*** EXCERPT PROVIDED Section Begins ***
On August 20th join us as we celebrate the end of our launch week and the hard work of leaders like Anthony with a live virtual event hosted by Megan Bartlett with Dr. Bruce Perry and Olympic athlete Ibithaj Muhammad to speak to the unique position sport and the power of play have on getting through the challenges ahead as we attempt to “get back to normal” after the last year of living through the adversity of the pandemic.
The first time Anthony Andino came to the Henry Street Settlement—where he serves as program coordinator today—was in 2004, after his family was displaced from their apartment building in Brooklyn due to a fire.
He’s been a part of the programming there, either as a participant or a staff member, ever since.
Henry Street Settlement is a not-for-profit social service agency that meets the pressing needs of New York City’s Lower East Side residents through programming like preschool, Meals on Wheels delivery, job-readiness training and mental health counseling.
Around the time he came to the Henry Street Settlement, Andino joined one of the organization’s basketball teams–Operation Athlete– and also played for a community center called BGR (Boys & Girls Republic), also operated by Henry Street Settlement throughout middle and high school.
“Basketball has always been that one thing for me,” Andino said. “I got into it in elementary school, I think, about 2nd grade and ever since I haven’t stopped. It’s kind of like what I would call my escape from the day-to-day monotony, when things don’t really go my way. That’s what basketball has been for me since I started playing.”
In his role as programs coordinator, Andino manages after school programs, and coaches in the center’s evening program with older youth, providing them a positive place to go, developing their basketball skills in the process.
He said one very influential coach in his life was former professional basketball player Glen Williams.
“I liked the way he approached the game from a sense of work ethic but at the same time, the way he treated us as players and the way he told us about how he treated his teammates, just like with respect and compassion and building that camaraderie with them. He also fostered an environment where we could build camaraderie with each other.”
That experience stands out in his memory, he said, because most of his basketball experiences as a youth seemed to be more concerned with what participants could offer the program and not enough with what the program could offer them, an experience he didn’t want to replicate with his athletes.
“In working with the youth that I work with, I try to give them as much voice and control in the processes that I can give,” Andino said. “I definitely try my best to ask them, what do you guys see? What do you guys want to do? Because at the end of the day, I have an idea, I know from my experience what I think will work, but I empower them to speak to what they want and have an arena to put that in motion and see what that looks like. I think that’s probably one of the best ways I can allow them to build those positive relationships and be safe in the program. You know, to take healthy risks.”
*** EXCERPT PROVIDED Section Ends ***
*** GIVEN ENTRIES Section Begins ***
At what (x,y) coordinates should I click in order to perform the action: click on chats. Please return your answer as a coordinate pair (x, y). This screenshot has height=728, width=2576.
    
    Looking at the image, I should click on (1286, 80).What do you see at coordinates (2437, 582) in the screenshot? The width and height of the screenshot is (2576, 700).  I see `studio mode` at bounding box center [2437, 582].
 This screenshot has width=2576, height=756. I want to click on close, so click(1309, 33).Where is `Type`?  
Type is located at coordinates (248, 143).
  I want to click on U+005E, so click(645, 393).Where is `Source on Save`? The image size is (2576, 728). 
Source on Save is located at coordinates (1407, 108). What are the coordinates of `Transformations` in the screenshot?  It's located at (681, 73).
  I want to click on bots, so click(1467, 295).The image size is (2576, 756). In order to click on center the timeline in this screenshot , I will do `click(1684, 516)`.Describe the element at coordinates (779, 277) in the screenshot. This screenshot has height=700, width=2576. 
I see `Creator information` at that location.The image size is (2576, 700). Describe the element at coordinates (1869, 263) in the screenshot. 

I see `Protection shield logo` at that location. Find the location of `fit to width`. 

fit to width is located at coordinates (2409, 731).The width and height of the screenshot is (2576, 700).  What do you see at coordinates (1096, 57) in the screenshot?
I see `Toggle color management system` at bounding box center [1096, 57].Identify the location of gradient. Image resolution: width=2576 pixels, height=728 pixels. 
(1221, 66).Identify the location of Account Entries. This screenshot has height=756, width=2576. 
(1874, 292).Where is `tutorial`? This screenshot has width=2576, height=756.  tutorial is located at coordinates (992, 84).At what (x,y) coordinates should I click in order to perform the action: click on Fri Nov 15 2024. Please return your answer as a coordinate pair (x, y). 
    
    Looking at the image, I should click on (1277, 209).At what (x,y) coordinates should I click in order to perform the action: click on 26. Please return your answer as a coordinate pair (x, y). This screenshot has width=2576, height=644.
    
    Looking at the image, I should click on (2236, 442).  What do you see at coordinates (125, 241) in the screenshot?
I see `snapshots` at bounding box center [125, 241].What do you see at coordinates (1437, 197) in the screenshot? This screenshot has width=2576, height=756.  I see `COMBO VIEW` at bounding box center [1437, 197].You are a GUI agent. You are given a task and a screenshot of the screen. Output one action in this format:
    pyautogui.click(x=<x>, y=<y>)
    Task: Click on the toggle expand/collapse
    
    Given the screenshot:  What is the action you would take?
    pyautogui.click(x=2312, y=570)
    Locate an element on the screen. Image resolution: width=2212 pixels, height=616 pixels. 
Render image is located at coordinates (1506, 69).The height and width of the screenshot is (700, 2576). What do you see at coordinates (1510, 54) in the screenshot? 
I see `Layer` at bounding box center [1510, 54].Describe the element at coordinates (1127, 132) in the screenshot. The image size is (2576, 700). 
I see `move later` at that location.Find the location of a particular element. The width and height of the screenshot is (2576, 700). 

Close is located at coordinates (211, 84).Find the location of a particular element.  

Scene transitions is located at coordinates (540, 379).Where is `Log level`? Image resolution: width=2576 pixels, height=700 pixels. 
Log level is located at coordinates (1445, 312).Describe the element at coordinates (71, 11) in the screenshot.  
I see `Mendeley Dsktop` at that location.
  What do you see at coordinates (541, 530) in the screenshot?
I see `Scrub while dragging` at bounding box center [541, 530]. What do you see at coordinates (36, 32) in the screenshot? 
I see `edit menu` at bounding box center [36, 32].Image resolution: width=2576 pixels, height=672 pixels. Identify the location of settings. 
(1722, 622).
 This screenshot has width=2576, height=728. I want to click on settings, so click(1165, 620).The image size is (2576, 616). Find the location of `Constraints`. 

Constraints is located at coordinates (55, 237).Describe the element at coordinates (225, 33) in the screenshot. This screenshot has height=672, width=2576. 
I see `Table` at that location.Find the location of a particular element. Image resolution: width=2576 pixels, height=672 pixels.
*** GIVEN ENTRIES Section Ends ***
■ WHAT IS REQUIRED
Answer these questions using the text on Anthony Andino.
(a) In what year did Andino first come to the Henry Street Settlement?
(b) What do the letters BGR stand for?
(c) Which former professional basketball player does Andino name as an influential coach?

■ YOUR SOLUTION
(a) 2004
(b) Boys & Girls Republic
(c) Glen Williams